Hadir sebagai narasumber Anggota Komisi X DPR RI Prof. Zainuddin Maliki, Ketua Pengadilan Agama Kabupaten Gresik Rakhmat Hidayat, Plt. Kementerian Pemberdayaan Perempuan dan Perlindungan Anak (KP3A) Kabupaten Gresik dr. Ummi Khoiroh, Akademisi Abd. Sidiq Notonegoro, dan moderator Nabila Eka Agustin Siswi SMA Muhammadiyah 10 GKB Gresik.

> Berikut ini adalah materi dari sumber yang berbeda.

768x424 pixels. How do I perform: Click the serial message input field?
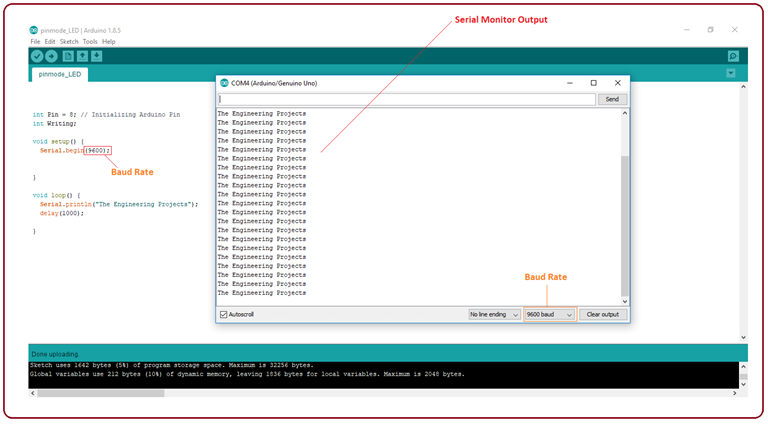406,99
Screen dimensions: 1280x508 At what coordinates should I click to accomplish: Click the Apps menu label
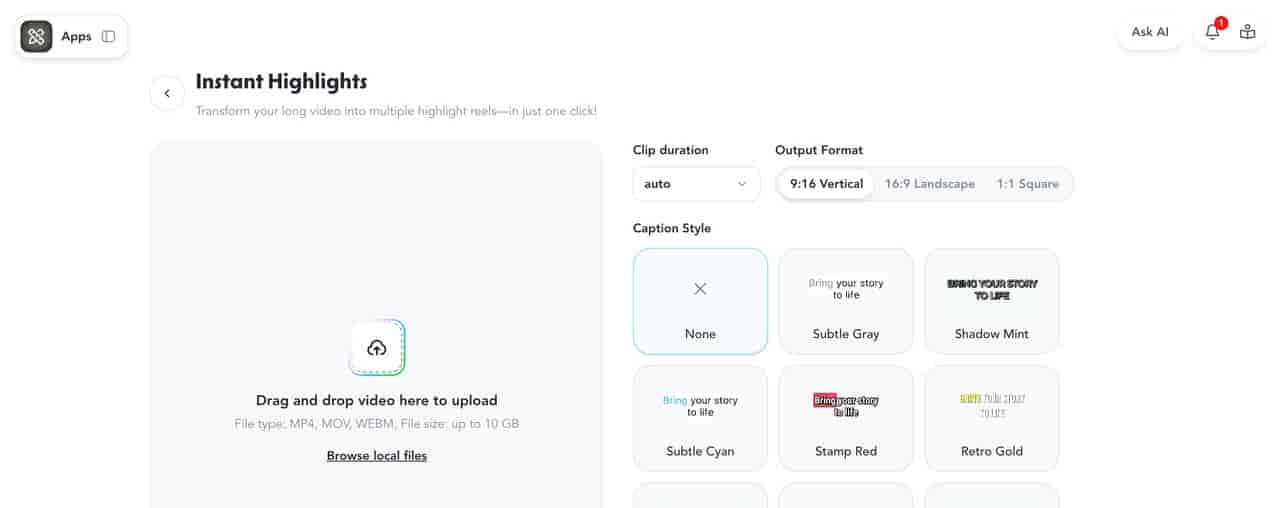click(76, 37)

Pelaksana Tugas (Plt.) Kementerian Pemberdayaan Perempuan dan Perlindungan Anak (KP3A) Kab. Gresik dr. Ummi Khoiroh mengatakan, fenomena nikah dini dimulai dari pengajuan dispensasi nikah. Secara kasuistik 70-80 persen dari 258 kasus mulai tahun 2022 diakibatkan LKMD (Lamaran Kari Meteng Disek).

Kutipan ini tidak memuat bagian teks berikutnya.